BGW Systems, Inc.
- Company type: Private
- Industry: Audio electronics, Sheet metal, Computer systems
- Founded: 1971; 55 years ago, in Hawthorne, California
- Founder: Brian Gary Wachner
- Headquarters: Montebello, California, United States
- Products: Model 750 series and Grand Touring series power amplifiers
- Owner: Amplifier Technologies, Inc.
- Website: http://www.bgw.com/

= BGW Systems =

U.S. audio power amplifier company

BGW Systems, Inc. is a designer and manufacturer of audio power amplifiers based in Southern California in the United States. The company also manufactures other audio electronics designs as well as computer systems and sheet metal products.

==History==
Founded by Brian Gary Wachner in 1971 in his garage while he was employed as a field applications engineer for National Semiconductor, BGW scored its first major success in 1974 when Universal Studios selected BGW to supply thousands of Model 750 and 750A amplifiers for its Sensurround cinema subwoofer sound effects systems. Following the positive industry exposure from Sensurround, BGW amps began to be installed permanently in many movie theaters as well as at theme parks and nightclubs. By 1978, BGW amplifiers were installed in greater numbers in discothèques than any other amplifier.

Original BGW logo.

Wachner co-wrote a paper for the Audio Engineering Society (AES) in 1975, addressing the problem of differing power claims in the amplifier industry and the hope that power rating standards set by the Federal Trade Commission would narrow the 'credibility gap'.

BGW introduced an audio crossover product in 1979 and new amplifier lines in '80 and '82. By 1983, BGW's skill in sheet metal work (acquired in fabricating their substantial amplifier housings) had grown to the point of it becoming its own source of company revenue. BGW began supplying finished metal products to a number of industries, and established a BGW-branded "Rack and Roll" line of 19-inch rack hardware in 1991.

In 1985, Wachner delivered a paper to the AES regarding guidelines for power amplifier evaluation.

1987 saw the introduction of the Grand Touring series of amplifiers, beginning with the GTA. Its successor, the GTB, came out the next year. This model line, designed for the road and known for its rugged durability and conservative power rating, was adopted by many concert sound companies, some of whom became BGW dealers. Wachner himself visited these dealers, flying around the United States in his private airplane to meet them. His interaction with the sound reinforcement system company owners and operators led to Wachner's work on signal processing in conjunction with amplifier power in order to achieve flat power response in multi-band sound systems; a paper given to AES in May 1988.

BGW Systems is used as an example in a guidebook for companies seeking Small Business Administration loans. In 1991, BGW applied for and received a loan of US$200,000 in order to extend sales internationally. By 1995, 60% of BGW's sales were from outside the US.

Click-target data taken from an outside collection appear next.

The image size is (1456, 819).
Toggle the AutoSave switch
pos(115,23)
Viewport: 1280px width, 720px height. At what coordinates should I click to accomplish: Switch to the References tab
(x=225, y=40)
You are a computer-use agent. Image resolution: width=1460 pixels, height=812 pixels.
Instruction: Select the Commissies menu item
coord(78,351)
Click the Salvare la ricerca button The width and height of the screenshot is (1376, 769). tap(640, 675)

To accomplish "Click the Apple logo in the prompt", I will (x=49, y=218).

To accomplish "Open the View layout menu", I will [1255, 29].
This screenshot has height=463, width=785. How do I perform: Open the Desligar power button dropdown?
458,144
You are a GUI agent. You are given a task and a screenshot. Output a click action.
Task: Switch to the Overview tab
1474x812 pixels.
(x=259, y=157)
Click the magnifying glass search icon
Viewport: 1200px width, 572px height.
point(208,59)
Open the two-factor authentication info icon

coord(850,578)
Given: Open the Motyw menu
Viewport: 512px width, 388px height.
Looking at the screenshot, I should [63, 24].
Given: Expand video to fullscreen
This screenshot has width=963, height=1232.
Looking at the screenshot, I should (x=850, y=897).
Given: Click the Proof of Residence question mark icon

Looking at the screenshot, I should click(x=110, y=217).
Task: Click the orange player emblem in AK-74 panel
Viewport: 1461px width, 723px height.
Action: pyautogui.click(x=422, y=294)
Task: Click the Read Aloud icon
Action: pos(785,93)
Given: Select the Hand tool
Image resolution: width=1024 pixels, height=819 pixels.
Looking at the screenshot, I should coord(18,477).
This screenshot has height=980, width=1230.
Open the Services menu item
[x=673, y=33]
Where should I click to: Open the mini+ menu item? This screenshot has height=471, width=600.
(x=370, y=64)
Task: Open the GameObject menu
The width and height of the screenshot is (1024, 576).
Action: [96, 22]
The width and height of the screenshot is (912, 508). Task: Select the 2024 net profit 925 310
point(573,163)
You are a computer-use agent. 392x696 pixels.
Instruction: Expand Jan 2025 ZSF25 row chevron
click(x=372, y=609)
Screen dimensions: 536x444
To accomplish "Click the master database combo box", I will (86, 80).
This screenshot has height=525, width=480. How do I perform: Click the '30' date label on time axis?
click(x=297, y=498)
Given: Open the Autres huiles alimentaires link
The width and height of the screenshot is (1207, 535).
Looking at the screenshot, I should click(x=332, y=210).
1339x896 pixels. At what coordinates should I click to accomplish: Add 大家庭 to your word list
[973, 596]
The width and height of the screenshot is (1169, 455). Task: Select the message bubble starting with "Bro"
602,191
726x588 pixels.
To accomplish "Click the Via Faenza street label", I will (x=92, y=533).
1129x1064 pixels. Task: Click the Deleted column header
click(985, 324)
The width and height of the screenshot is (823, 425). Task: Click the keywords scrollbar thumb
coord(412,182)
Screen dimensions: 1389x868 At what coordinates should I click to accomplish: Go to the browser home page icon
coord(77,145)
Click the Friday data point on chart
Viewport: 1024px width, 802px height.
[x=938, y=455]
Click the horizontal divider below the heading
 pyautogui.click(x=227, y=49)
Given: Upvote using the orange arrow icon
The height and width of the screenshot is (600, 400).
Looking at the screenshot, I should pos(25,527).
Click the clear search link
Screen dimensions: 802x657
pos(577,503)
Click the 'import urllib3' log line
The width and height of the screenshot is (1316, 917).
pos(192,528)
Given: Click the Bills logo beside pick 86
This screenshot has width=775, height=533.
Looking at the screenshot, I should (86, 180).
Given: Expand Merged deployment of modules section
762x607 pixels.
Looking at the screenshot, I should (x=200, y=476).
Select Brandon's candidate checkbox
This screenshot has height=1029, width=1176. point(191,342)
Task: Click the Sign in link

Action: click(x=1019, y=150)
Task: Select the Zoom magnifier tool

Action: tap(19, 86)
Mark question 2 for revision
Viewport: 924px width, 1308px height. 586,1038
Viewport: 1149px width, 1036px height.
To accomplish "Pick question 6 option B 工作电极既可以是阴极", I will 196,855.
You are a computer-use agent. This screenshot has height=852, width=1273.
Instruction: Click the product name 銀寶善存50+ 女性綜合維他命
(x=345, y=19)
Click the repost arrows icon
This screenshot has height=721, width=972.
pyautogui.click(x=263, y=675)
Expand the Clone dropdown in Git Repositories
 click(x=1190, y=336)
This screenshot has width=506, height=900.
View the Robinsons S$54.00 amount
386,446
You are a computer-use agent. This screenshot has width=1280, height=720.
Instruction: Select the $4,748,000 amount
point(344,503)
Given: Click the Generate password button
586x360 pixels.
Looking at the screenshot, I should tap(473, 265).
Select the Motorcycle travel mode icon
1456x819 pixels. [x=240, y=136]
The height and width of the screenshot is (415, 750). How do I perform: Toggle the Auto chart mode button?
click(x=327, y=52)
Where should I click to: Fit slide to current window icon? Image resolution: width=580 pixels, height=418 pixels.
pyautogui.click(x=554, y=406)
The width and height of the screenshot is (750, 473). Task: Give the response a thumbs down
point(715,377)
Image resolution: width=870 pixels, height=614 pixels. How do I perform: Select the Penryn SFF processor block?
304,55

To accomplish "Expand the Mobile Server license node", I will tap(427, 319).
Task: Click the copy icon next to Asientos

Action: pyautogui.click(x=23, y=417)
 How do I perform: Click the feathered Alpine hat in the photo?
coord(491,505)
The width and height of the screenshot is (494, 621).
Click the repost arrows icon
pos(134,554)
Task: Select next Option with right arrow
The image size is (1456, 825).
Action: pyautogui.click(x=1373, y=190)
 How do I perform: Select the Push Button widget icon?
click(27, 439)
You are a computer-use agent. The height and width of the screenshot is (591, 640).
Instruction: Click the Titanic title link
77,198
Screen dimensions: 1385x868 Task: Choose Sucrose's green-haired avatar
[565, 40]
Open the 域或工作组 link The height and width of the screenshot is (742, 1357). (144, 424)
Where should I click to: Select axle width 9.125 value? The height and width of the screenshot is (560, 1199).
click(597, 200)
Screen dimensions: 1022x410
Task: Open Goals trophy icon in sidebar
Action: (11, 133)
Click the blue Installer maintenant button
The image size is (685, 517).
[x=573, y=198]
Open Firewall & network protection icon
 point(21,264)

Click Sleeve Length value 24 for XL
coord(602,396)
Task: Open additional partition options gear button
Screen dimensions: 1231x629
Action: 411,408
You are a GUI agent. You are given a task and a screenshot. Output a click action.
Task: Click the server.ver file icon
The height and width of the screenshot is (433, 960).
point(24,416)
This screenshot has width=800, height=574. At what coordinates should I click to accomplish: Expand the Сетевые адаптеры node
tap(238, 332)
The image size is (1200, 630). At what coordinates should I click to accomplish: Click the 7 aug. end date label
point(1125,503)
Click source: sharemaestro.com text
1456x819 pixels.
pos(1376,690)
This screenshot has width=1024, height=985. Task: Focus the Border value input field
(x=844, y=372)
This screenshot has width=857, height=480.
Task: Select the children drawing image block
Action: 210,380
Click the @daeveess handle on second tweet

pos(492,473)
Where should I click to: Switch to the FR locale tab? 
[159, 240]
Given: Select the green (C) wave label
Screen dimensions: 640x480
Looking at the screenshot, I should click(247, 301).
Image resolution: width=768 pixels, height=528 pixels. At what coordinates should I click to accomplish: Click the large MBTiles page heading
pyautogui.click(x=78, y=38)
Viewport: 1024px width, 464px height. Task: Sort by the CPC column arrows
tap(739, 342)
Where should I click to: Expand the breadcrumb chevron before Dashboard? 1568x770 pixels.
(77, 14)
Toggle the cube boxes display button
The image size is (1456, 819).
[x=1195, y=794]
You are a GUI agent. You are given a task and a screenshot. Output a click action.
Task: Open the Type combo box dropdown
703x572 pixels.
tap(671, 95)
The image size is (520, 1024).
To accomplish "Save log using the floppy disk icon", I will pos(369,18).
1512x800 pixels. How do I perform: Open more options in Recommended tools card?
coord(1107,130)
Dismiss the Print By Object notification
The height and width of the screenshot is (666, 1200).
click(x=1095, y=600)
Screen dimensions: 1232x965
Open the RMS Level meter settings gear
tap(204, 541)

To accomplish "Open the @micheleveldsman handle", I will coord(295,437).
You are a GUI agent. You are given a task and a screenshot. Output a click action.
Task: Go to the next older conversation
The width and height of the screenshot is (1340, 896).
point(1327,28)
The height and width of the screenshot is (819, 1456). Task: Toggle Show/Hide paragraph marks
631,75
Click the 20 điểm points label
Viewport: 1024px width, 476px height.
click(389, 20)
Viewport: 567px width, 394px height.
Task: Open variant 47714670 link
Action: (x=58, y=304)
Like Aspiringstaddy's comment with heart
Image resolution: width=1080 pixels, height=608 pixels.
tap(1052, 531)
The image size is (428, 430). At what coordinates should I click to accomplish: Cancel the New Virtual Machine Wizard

In 1992, the BGW U86 rack-mounted computer was introduced as an entirely new product line. At the same time, the Universal Chassis product was introduced from the sheet metal department.

THX gave their approval to the BGW M2200 self-powered subwoofer introduced in 1993. The subwoofer contained four 15" drivers, crossover circuitry, and an internal amplifier based on the Grand Touring series design. THX quality assurance also approved the BGW M1100 subwoofer (basically half of an M2200) in 1995 and the Millennium amplifier line in 1996.

BGW's prominence and Wachner's involvement in the industry led to the Los Angeles section of AES asking Wachner to chair the section for two years.

Brian Gary Wachner died of an aggressive cancer on October 22, 1997 at the age of 52. His widow, Barbara Wachner, had been deeply involved in company operations since its founding; she assumed the position of company president. Their son, Jeff Wachner, became the primary public contact for BGW.

Steve Lyle joined BGW in 2000, taking over as chief engineer.

==Present==
On October 20, 2003, the Wachners sold BGW Systems to Amplifier Technologies, Inc. of Montebello, California. Under ATI, BGW has introduced several new amplifier designs but has reduced its industry profile; BGW's last appearance at an industry trade show was at the NAMM Show in January, 2003.

Though several of BGW's products met THX quality assurance standards in the mid-1990s extending through to 2002, BGW is no longer represented on THX product listings.